TASK STATEMENT - Whenever a line in this data holds the word "Uncheck", report that line in full.
= Beginning of Section =
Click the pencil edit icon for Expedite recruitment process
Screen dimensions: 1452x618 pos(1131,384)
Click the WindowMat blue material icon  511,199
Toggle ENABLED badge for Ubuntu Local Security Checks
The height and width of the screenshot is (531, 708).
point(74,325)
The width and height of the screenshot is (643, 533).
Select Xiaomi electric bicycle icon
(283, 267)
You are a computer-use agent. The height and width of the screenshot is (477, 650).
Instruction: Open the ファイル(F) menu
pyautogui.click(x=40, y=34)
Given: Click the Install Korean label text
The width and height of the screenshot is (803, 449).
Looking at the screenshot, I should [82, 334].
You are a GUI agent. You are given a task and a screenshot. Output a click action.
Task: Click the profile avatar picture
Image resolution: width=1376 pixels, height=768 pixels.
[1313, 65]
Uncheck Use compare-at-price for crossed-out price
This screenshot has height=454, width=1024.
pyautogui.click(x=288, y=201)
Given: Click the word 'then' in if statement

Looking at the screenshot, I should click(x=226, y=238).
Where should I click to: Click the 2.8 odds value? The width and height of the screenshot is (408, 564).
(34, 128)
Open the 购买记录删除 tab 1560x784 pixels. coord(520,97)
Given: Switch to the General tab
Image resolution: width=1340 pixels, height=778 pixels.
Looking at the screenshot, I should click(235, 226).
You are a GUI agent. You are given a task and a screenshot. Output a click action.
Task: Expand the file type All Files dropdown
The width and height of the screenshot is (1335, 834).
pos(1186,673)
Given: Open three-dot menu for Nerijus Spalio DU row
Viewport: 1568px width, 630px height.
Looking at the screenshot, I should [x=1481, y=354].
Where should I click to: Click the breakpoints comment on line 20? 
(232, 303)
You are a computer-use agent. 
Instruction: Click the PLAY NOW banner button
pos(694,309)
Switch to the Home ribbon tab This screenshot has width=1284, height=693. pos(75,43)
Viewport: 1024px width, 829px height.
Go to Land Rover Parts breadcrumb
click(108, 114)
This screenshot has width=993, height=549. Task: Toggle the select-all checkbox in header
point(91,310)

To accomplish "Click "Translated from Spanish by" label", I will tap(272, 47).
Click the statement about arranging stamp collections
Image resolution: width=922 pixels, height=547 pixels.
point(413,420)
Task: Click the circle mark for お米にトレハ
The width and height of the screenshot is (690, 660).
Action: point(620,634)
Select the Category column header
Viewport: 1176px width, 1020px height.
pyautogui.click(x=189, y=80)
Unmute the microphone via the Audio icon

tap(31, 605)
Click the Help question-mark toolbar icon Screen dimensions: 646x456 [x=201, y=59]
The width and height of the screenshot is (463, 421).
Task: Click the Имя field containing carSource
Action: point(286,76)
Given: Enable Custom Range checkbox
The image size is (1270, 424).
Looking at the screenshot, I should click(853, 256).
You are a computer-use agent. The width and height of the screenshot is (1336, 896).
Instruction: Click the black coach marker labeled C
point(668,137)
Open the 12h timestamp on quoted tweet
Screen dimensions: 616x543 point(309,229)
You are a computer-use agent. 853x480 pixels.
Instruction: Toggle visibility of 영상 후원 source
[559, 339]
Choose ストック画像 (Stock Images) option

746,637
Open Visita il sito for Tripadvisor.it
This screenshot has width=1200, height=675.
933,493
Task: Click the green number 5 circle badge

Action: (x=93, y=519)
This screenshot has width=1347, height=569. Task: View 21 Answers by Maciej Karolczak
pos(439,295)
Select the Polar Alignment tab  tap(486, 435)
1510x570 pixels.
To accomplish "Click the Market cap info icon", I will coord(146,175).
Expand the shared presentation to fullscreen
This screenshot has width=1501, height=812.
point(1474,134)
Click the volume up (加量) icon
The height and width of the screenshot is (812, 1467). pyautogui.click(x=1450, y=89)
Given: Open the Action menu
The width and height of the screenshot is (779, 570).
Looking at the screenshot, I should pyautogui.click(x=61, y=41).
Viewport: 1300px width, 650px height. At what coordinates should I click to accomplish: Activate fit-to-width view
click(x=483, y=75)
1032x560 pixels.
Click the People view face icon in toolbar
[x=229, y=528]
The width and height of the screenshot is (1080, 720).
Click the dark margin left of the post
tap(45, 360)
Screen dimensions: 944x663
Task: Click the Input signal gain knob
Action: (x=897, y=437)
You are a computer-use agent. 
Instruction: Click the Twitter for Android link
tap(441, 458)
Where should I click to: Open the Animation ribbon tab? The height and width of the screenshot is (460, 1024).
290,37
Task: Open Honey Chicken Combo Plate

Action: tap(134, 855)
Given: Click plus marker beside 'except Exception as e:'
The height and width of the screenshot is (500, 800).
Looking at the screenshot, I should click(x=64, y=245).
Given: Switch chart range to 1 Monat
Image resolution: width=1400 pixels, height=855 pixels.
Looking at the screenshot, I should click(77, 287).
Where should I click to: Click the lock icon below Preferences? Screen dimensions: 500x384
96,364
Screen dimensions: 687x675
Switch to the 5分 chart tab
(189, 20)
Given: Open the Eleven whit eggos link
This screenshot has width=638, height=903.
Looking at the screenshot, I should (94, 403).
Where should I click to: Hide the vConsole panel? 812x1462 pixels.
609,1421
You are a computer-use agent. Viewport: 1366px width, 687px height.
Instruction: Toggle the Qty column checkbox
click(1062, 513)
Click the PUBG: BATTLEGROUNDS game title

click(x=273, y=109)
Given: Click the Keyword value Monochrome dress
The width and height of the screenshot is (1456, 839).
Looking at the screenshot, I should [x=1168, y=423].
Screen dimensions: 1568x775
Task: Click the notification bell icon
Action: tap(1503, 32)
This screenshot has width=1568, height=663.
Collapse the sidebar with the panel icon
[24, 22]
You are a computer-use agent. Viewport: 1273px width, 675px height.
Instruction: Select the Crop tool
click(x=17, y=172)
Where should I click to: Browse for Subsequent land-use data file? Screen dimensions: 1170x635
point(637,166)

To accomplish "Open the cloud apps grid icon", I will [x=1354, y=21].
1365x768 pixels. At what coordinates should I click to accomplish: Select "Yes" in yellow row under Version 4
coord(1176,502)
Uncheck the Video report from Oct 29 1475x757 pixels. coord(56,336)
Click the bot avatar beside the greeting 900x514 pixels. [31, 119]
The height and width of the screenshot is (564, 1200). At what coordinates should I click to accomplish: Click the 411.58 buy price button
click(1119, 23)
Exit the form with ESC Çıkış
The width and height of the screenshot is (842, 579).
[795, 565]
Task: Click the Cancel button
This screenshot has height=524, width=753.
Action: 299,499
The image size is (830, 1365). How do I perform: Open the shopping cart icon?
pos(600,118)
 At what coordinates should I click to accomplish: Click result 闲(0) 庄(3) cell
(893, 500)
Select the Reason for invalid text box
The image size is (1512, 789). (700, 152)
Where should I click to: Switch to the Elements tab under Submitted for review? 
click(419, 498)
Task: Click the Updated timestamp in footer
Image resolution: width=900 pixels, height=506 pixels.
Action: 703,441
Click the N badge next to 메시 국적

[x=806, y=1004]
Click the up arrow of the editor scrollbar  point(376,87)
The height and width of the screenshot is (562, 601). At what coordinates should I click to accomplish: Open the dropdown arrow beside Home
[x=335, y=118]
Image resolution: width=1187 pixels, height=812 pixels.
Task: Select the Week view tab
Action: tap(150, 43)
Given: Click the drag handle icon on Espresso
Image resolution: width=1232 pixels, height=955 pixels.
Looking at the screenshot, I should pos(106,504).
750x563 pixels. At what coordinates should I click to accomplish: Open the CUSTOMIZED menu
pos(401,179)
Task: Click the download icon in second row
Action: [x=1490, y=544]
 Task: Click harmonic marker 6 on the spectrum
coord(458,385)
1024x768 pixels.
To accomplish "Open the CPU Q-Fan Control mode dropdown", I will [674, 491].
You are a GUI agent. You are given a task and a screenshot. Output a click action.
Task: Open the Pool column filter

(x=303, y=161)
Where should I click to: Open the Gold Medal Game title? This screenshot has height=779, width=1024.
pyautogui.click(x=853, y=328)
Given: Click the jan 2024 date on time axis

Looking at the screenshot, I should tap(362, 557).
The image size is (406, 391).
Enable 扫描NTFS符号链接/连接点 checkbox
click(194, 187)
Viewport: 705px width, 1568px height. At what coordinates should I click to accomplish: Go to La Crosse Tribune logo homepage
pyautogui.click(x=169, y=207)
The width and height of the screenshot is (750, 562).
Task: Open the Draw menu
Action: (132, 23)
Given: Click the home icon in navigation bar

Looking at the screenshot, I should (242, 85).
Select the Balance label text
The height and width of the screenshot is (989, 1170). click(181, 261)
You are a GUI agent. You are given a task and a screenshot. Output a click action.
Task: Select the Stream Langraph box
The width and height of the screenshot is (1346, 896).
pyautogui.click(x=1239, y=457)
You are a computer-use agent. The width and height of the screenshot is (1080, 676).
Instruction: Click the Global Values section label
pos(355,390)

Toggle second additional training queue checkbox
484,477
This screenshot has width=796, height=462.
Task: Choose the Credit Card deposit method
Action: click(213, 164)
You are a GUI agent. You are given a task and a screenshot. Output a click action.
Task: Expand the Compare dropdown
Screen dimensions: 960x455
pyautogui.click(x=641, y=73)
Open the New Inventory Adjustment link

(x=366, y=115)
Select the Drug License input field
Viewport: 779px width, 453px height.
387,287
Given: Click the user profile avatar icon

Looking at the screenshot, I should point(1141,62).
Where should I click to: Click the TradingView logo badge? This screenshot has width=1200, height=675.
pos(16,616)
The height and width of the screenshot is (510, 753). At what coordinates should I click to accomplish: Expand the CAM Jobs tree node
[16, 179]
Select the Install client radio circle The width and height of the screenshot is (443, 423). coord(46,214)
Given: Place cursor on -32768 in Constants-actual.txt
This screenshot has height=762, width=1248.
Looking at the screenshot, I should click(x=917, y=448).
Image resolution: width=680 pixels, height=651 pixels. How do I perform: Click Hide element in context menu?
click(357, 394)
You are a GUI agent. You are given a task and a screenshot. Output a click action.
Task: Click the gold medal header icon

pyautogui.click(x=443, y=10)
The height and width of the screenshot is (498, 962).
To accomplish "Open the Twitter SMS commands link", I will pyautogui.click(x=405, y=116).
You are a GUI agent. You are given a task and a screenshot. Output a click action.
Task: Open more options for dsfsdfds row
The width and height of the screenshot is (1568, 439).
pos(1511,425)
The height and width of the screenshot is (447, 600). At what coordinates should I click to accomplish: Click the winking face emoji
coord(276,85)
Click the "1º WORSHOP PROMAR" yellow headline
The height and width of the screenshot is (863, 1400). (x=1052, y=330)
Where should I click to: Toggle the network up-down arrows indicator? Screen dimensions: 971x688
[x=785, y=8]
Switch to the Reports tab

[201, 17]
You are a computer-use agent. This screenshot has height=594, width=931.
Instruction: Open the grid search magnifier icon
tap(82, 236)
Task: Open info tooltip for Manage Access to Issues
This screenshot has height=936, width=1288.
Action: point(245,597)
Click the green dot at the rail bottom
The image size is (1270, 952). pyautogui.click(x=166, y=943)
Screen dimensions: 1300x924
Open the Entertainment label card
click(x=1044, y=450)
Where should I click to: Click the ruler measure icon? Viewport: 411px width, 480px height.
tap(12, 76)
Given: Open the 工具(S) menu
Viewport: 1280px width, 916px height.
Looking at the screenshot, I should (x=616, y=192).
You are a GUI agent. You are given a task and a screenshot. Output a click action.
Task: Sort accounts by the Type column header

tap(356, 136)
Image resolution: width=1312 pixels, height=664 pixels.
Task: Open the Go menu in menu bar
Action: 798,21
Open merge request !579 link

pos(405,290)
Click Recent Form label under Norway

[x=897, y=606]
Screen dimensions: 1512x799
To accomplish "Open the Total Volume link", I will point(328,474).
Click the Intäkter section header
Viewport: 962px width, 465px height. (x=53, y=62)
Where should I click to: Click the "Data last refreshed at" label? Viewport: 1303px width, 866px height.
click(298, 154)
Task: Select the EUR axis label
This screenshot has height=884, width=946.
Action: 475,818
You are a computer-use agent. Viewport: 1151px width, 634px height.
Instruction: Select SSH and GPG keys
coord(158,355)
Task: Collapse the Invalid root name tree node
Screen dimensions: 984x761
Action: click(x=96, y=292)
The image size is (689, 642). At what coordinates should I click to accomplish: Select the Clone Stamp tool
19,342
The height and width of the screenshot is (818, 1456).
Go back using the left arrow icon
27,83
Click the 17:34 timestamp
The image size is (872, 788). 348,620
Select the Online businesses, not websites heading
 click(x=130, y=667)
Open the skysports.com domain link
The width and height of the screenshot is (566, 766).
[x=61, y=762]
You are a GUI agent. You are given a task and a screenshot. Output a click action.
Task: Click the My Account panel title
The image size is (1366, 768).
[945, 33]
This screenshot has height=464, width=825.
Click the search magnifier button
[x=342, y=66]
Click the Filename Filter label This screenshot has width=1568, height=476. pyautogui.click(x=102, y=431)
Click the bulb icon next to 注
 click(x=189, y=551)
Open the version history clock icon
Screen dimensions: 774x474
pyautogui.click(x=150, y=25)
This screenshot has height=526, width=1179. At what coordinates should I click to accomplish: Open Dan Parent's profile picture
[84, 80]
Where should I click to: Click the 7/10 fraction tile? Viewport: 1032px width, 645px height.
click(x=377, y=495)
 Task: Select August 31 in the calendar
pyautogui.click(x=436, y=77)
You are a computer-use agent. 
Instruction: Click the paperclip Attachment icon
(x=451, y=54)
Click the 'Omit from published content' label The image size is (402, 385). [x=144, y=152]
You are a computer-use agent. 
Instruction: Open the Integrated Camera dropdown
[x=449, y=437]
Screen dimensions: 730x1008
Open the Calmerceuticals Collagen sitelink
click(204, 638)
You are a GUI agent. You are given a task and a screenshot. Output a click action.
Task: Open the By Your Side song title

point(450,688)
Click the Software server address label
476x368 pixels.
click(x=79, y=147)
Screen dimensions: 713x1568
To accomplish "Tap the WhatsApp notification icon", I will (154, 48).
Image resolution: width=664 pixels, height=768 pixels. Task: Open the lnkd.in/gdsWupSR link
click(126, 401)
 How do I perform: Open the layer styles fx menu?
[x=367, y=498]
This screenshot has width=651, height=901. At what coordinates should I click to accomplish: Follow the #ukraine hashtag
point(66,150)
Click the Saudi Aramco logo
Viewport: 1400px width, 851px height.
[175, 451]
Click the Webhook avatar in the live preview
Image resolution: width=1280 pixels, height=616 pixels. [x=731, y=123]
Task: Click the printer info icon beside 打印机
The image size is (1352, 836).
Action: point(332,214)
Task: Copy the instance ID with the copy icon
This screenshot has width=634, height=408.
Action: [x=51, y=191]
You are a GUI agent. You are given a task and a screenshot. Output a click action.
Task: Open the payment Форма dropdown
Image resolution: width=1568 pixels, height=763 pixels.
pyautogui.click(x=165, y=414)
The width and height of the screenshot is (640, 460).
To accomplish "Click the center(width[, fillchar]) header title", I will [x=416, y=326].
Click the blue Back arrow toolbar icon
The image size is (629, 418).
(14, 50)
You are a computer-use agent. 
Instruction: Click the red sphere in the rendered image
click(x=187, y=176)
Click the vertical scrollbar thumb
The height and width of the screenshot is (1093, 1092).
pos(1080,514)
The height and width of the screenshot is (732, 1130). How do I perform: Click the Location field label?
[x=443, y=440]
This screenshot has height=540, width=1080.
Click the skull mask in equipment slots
= End of Section =
EXERCISE SOLUTION -
Uncheck Use compare-at-price for crossed-out price
Uncheck the Video report from Oct 29 1475x757 pixels. coord(56,336)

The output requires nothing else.